> _Activity_:
Reproduce exactly the run of lines that begins with the one containing "Task: Go to SD-WAN Rules page" and ends with the last line of the records, omitting pictures.

═════ Supplied information ═════

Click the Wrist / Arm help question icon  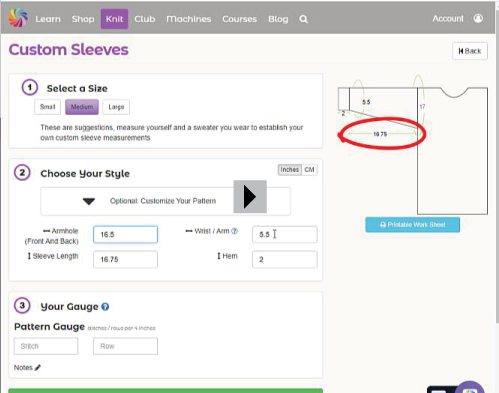point(234,231)
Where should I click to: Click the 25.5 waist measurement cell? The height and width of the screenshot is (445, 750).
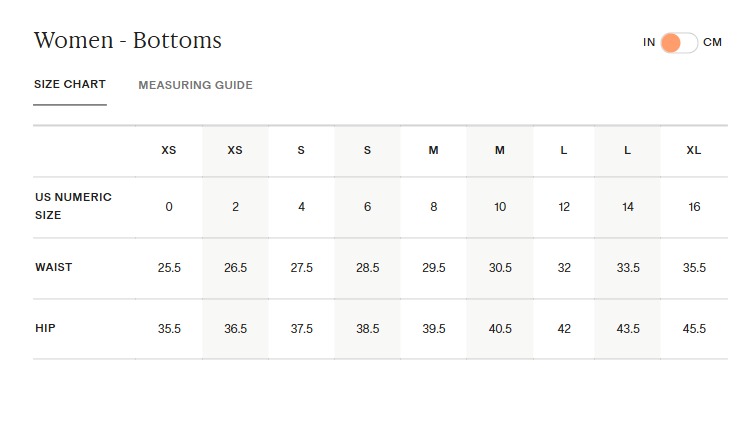click(169, 268)
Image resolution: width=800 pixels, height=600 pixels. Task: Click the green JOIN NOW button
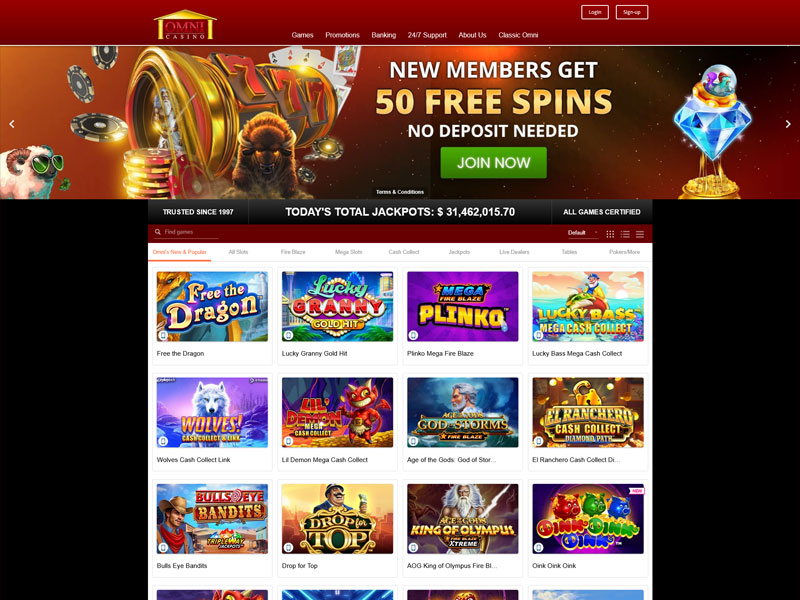point(493,163)
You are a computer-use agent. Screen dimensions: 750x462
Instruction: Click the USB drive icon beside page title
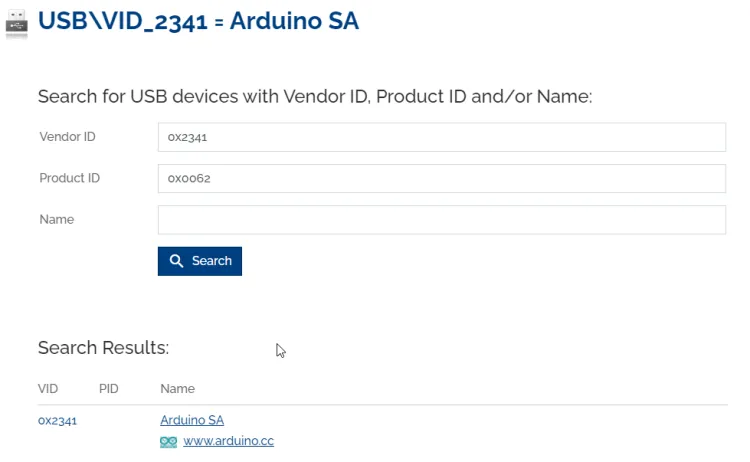click(16, 22)
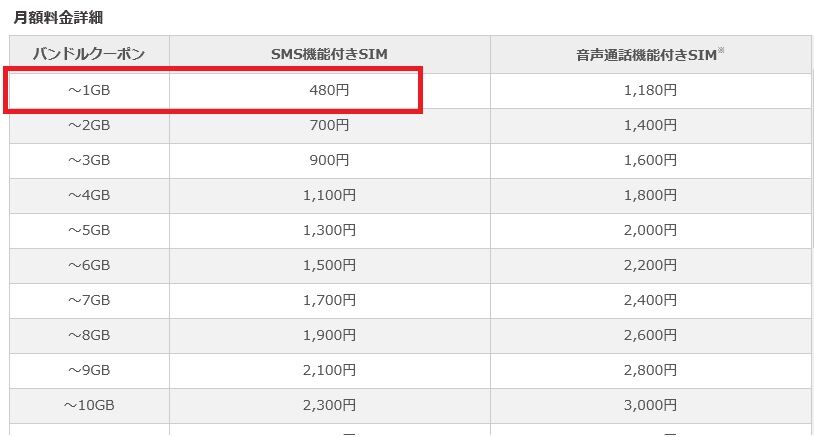Select the ～3GB row label
Screen dimensions: 814x437
coord(89,160)
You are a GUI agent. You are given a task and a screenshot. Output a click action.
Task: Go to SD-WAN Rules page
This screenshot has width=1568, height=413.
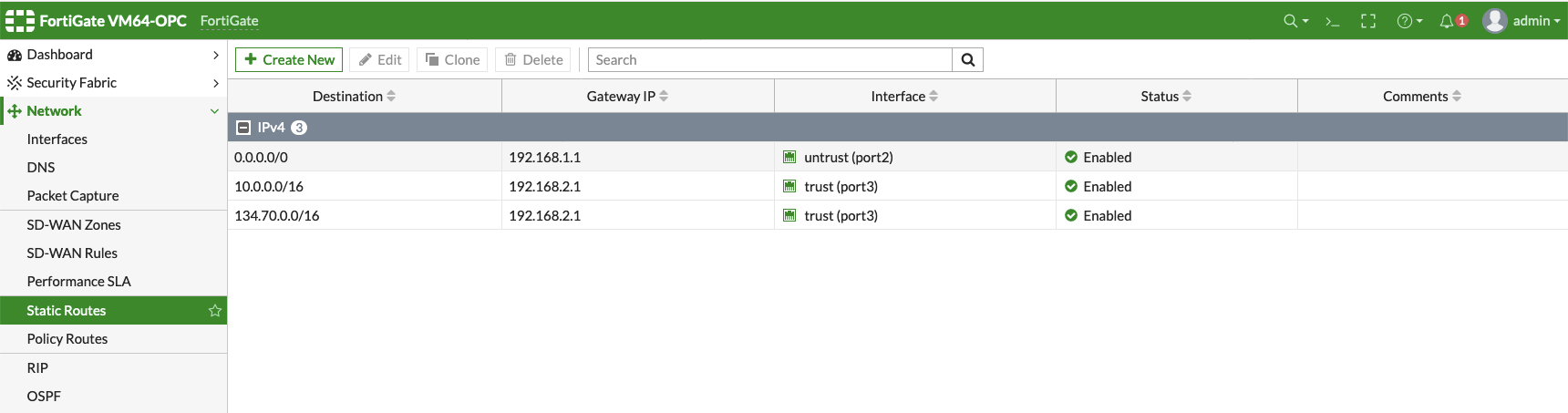coord(72,253)
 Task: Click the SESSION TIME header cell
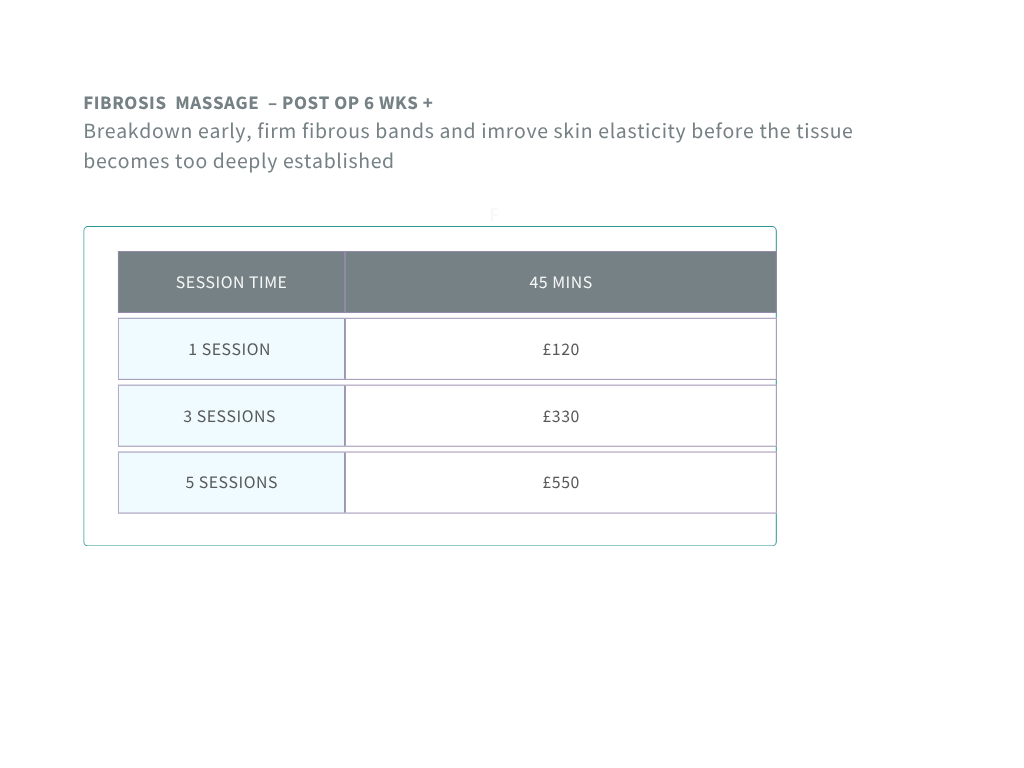coord(231,282)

═════

> _Written answer_:
Task: Go to SD-WAN Rules page
This screenshot has width=1568, height=413.
coord(72,253)
 Task: Click the SESSION TIME header cell
coord(231,282)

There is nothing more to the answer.